Businesses are underestimating the threat of fraud

Among the thousands of reports and surveys to come out of the annual meeting in the Swiss ski resort of Davos, one of the most useful is the annual study of business risks in which executives rank what they consider to be the most pressing of their current concerns. Particularly significant this year was that cyber security surged from among the also-rans to grab number three position.

This echoes what HSBC chairman Douglas Flint has been saying for years. As a regular conference speaker, he is known for warning that cyber threats leading to theft of data and fraud are one of the major challenges faced by a business like his. But too many outside the banking world mistakenly think this is a problem only for organisations for which the business is money.

Banks are not alone

They underestimate the nature of the challenge not just from cyber but from fraud in all its forms. According to PwC, no less than 37 per cent of organisations were hit by some form of economic crime in 2014, while consultancy Kroll believe 70 per cent of firms were caught in some way or another in 2014. Altogether the National Fraud Authority claims the annual cost of fraud to the UK economy is in the region of £52 billion.

Sixty seven per cent of discovered frauds were internal rather than external in origin and 84 per cent were the work of just one person

These are estimates because it is in the nature of fraud that you don’t know how much of it goes on; the most successful are by definition those which are never detected. Meanwhile, the statistics around those which are discovered are unreliable. Businesses often do not publicise frauds because they have no desire to advertise their vulnerability nor undermine the confidence of their customer and supplier base. But clearly it is a major problem.

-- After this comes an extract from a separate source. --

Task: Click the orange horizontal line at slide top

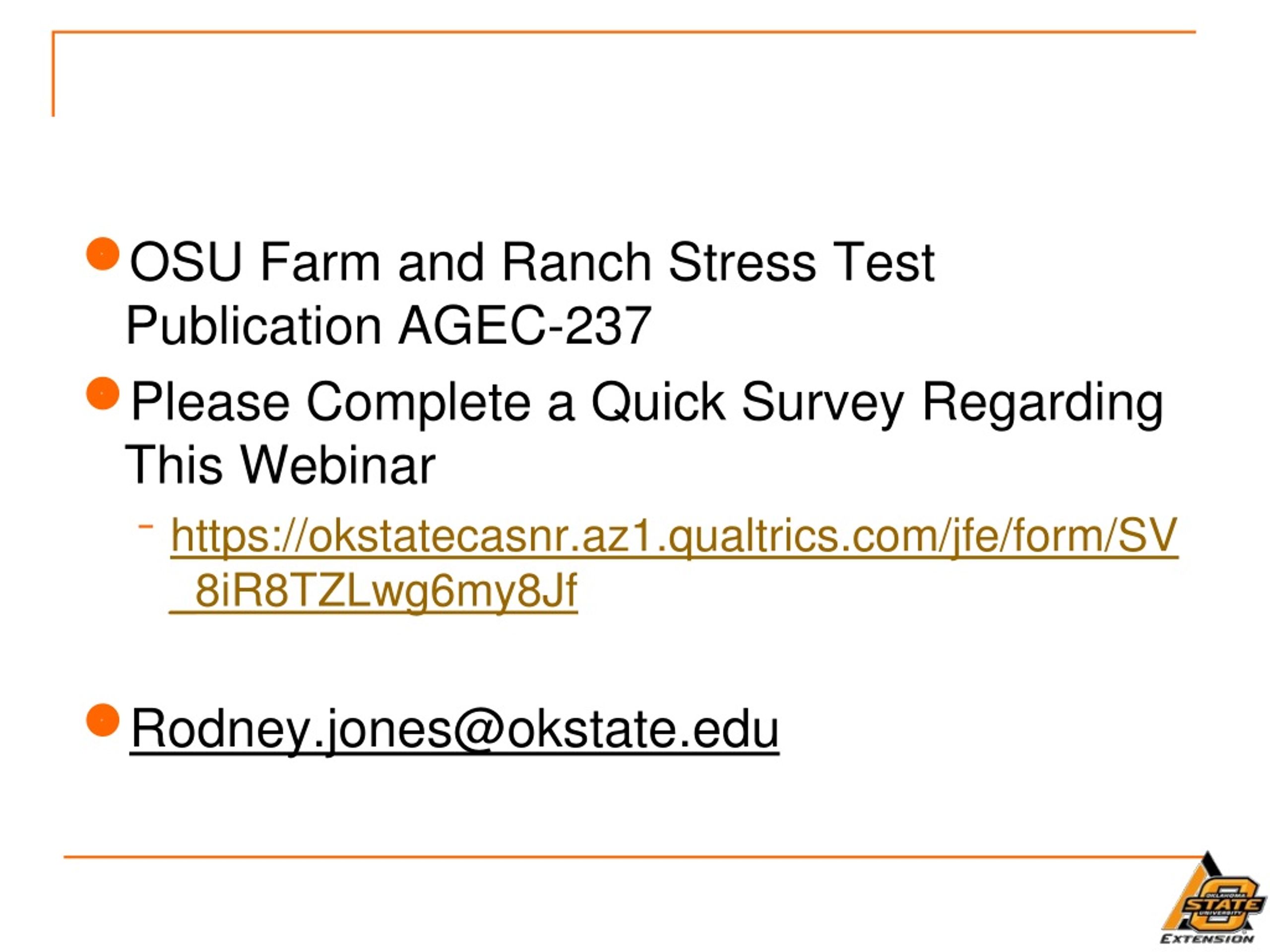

Earlier this summer, a hacker had accessed millions of customer records with credit card details held by Carphone Warehouse. Even when no money is lost, confidence is damaged by this sort of attack. Past experience from similar failings elsewhere shows the reputational hit can be huge.

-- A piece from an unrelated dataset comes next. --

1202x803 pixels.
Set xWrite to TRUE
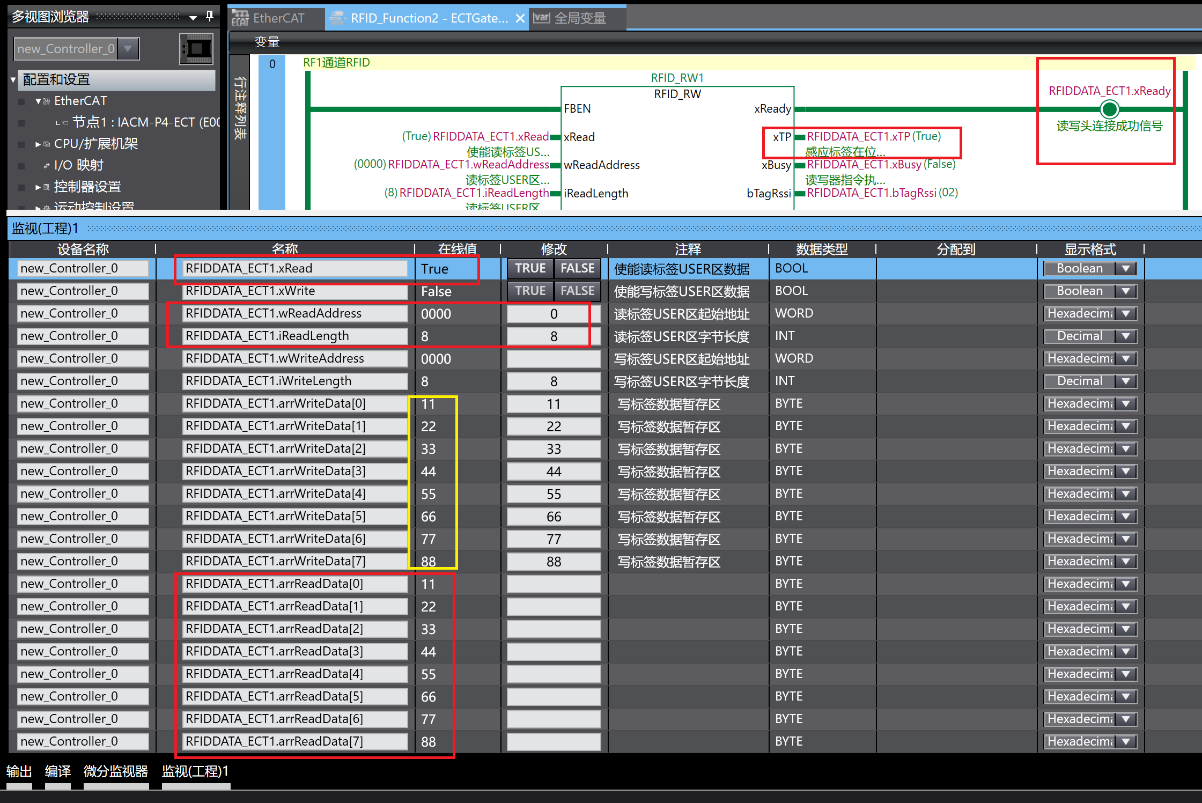530,291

Fraud also paints on a broad canvas. Even in an age where international cyber crime dominates the headlines, Kroll reported in a 2013 survey that 67 per cent of discovered frauds were internal rather than external in origin and 84 per cent were the work of just one person.

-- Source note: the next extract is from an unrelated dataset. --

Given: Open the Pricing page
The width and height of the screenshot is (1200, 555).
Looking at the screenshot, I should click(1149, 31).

Insisting that every employee takes a minimum of two weeks’ holiday a year, during which time someone else has to do their job, remains one of the most effective anti-fraud defences. Continuing frauds require constant covering up which is much harder to accomplish when out of the office.

Companies at risk

The Association of British Insurers reported in July that in 2014 the potential value of fraudulent policy claims on its members was £1.32 billion. This was double the estimated amount of retail crime last year which was just over £600 million. The industry body says its members detected 130,000 fraudulent claims, the equivalent of 350 every day over the 12 months, to give an annual daily cost of £3.6 million. This was 9 per cent higher than the previous year and disturbingly 57 per cent ahead of the reported level of five years earlier. Note also that this is what they prevented, not what got through.

Fraud covers a multitude of sins, from the small to the truly massive, and it seems to be everywhere. Indeed on just one single day in August, the Financial Times had three major such reports.

One said the Serious Fraud Office had launched a probe into the “business and accounting practices” of Quindell, a troubled insurance company which has just revised downwards its revenues for last year by £290 million and its post-tax profits by £282 million.

The newspaper also told the story of the London Stock Exchange AIM-listed oil explorer Afren which had begun insolvency proceedings. Last year it ousted its chief executive and chief operating officer over what were described as “unauthorised payments”. And from banking, Bill Winters, the recently appointed boss of Standard Chartered, warned of “weak operational controls which exposed the group to losses and fraud”.

The core message is clear. Fraud is a major risk and companies must have coherent comprehensive policies in place to keep the problem under control. But according to most consultants, who admittedly have an axe to grind, fewer than half of organisations do. Given what appears to be happening all around us that it perhaps the most remarkable statistic of all.